BB: My take is that it is two different fighting sports and treated as such, but everybody has to say boxing is dead, boxing is alive or MMA is the hottest thing happening. I get that all the time. People say boxing is dying. I have to say, "No, boxing is not dying." It's a very simple thing. You have two different fighting sports. Everything is cycling and what is happening in boxing is it's shot itself in the foot to the point where it is. It's still a great sport with a huge following and it's resurging, especially in Europe, it's going crazy. It's just no personalities driving the sport. We all know the heavyweight division is the dominant driving force behind boxing. It's a matter of creating and developing a new personality to bring boxing up to it's awareness, but the main key here is that mixed martial arts has a stranglehold on the 18-34 male demographic, which is strictly watching mixed martial arts and watching a specific boxing. That's where the issue is. The Wallstreet Journal wrote something about this recently and they quoted the fact that boxing has become our father's sport and mixed martial arts are bringing in the young generation. I feel that is true.

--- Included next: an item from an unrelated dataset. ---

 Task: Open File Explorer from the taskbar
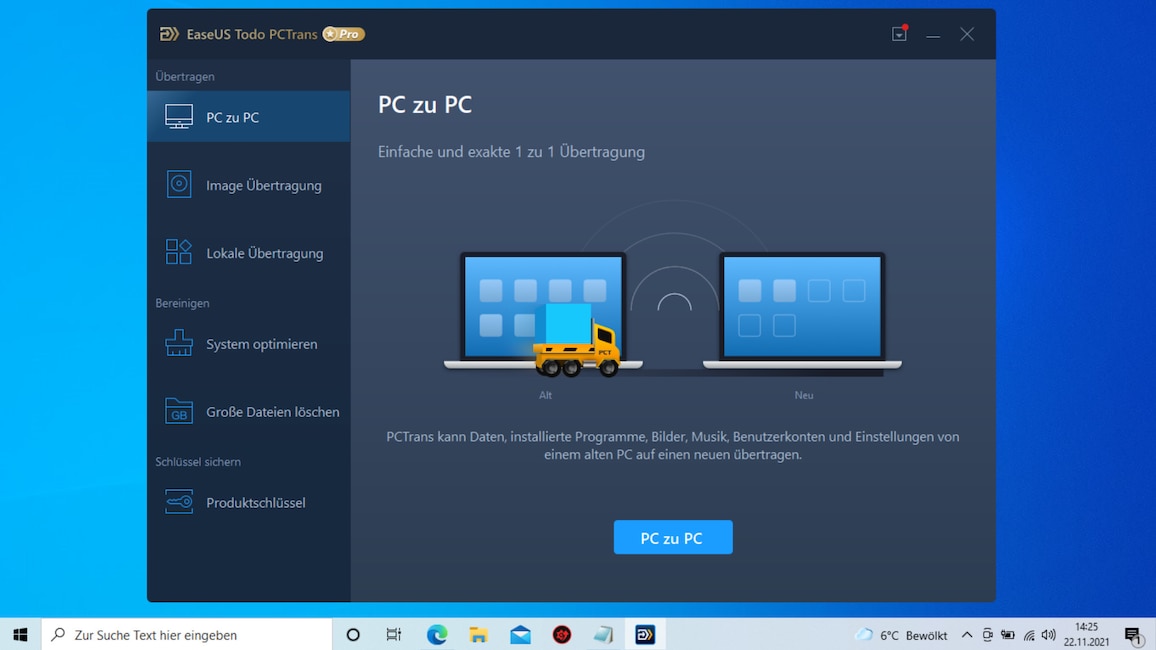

The UFC has made Spike TV and Spike TV has ignited the UFC to levels that are astronomical and that's really what you have there. Everything in life is marketing and cycling. The UFC will go through a cycle in 3-5 years, but in my opinion, for the next 3-5 years, we're a locomotive going uphill and I'm happy to be in the front cabin. I consider being one of the faces of the sport a true honor.

PC: Who would you give your upset of the year to thus far?

BB: Matt Serra knocking out George St. Pierre with no question. There's an example that boxing fans would enjoy because this is an example where a striker nails a guy, which is the only chance a boxer has in an octagon. 99% of the time, the boxer will lose in the 1st round as well 99.9% of the time, the UFC champion will lose in the boxing ring. It's just the matter of the sport. Matt Serra jumped on St. Pierre and just like any good finisher, he did not give him a chance to recover and that was the most amazing upset I've seen all year.

PC: It's been a pleasure speaking with you Bruce. Is there anything you would like to say in closing?

BB: I believe that boxing is a great sport and I believe that mixed martial arts is a great sport and people need to take a look at them and understand and appreciate how great both sports are and watch them equally. I'm proud to be a part of the UFC and if anybody would like to get in touch with me, go to and I'll be happy to answer any questions or anything anyone wants to know about the sport. I'm very pleased to see that there are a lot of great fans out there and very pleased that you all are fans of boxing and mixed martial arts and thank you for the interview.